Real-world business project teaches students value of accounting

Hank Alewine

Each semester, Dr. Hank Alewine tasks his graduate students with a real-world project that teaches them the value of accounting.

There's the novel idea that starts a business and then there's the running of the business, with one of these decidedly more sensational than the other. If you can't already guess which garners the most excitement, here's a hint: it's not bookkeeping.

"No one starts a business and says, I want to keep a great set of books! They usually have a great product or service they want to sell or they're good at networking," says Dr. Hank Alewine, Assistant Professor in the College of Business Administration at The University of Alabama in Huntsville (UAH). "But it's difficult to run a business successfully if you don't know what's going on in the books."

That's a lesson he's not only teaching his graduate students, but also local business owners as well, thanks to his group consulting project. Each semester, teams of about five students from Dr. Alewine's Cost Management (ACC 614) or Managerial Accounting (ACC 602) classes are tasked with analyzing a real-world organization's cost management needs and identifying possible solutions or improvements, which they then present to the class and collate into a report.

When Dr. Alewine first introduced the project, he says his biggest fear was that the students wouldn't be able to find enough local businesses that needed help. But he needn't have worried. "There is no shortage of issues – and a wide variety," he says with a laugh. "I tell the students no two will be the same. Every one will have an issue but it will be unique to the business."

Some students approach businesses they already work for, while others enlist family members or family friends who own their own businesses. "Every now and then a group will get started, and once they start asking accounting questions, the owner will decide they don't want to participate because of the information's sensitivity," says Dr. Alewine. "So the group will have to go with their second-choice entity."

Once they establish a relationship, however, the goals are the same: to define the organization's cost management issue (or issues), identify a solution to the cost management issue, perform a cost-benefit analysis for implementing the solution, and determine the potential consequences of failing to address the cost management issue.

I am hard pressed to find a different type of assignment that can yield the same educational outcomes as this one does.

"We might have a company that wants to know how to better cost a product or service," he says by way of example. "Or maybe they're already costing a product a certain way and the consulting group can come in and say, we think we have a better system to cost your products to yield better and more accurate costing information."

One semester, a consulting group partnered up with an organization that had a cash-flow issue resulting from poor bookkeeping. "The consulting group figured out how the company could be more cognizant of how much they had in their accounts," says Dr. Alewine, "and ended up giving them a solution that was going to save them over $10,000 a year in finance charges."

Impressive? Certainly. But also not out of the ordinary, lending credence to the underlying thrust of the project – that good accounting practices are critical to a company's success. "It's amazing how much potential these smaller businesses have if they had a better grounding of their accounting knowledge," he says. "If they just had a little help, they could do so much better than even what they're currently doing."

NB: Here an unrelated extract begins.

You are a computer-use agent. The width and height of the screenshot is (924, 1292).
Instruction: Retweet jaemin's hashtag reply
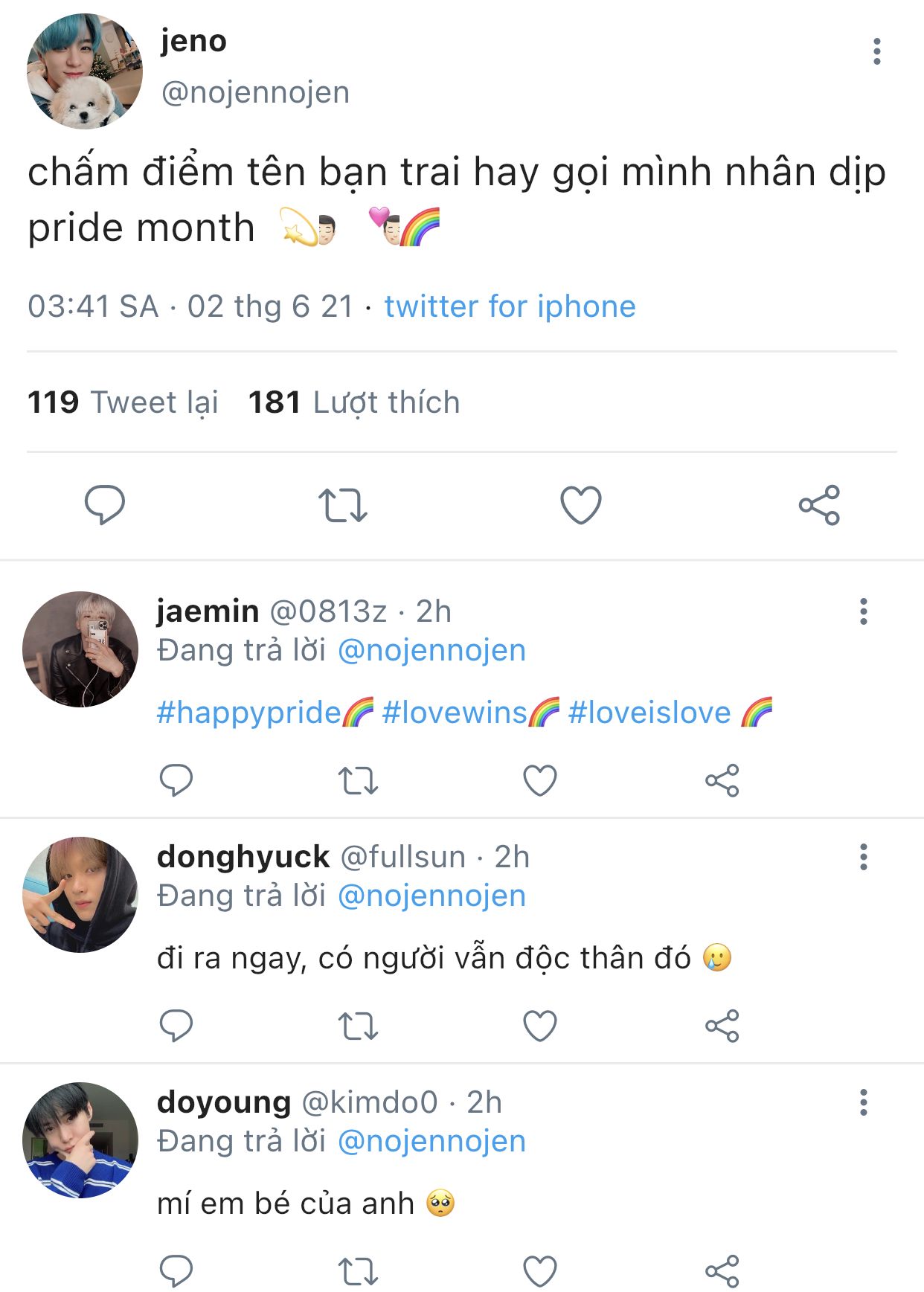pyautogui.click(x=358, y=780)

It's these "light-bulb moments," he continues, that end up making the project so beneficial to all parties involved. "It's such a tangible example of what a basic knowledge in managerial accounting can do for a variety of entities, and it gives everyone involved an appreciation of the accounting function in a business," he says. "It's a win-win that really does provide a value for the community."

The companies get "a free way to get their bearings straight and be better business people," while the students get a crash-course in hands-on accounting. Not to mention a host of valuable soft skills, like working together in a group, interacting with clients, and showing discretion with confidential information. "It also gives them a great experience to talk about during job interviews," he points out, "since the project is basically an internship on a smaller scale."

As for whether or not the companies decide to follow up on the groups' suggestions, Dr. Alewine says that's ultimately beside the point. "They get real value out of the project, but if they want to successfully build on some of the solutions, they'll likely need to hire a professional accountant," he says. "This project often provides a great starting point for entities to manage costs more effectively, but from my perspective, the number one goal is that my students learn something."

And while it might not be the most thrilling something they can learn about running a business, by Dr. Alewine's measure, it is an essential something – which is what makes the group consulting project so important. "I am hard pressed to find a different type of assignment that can yield the same educational outcomes as this one does."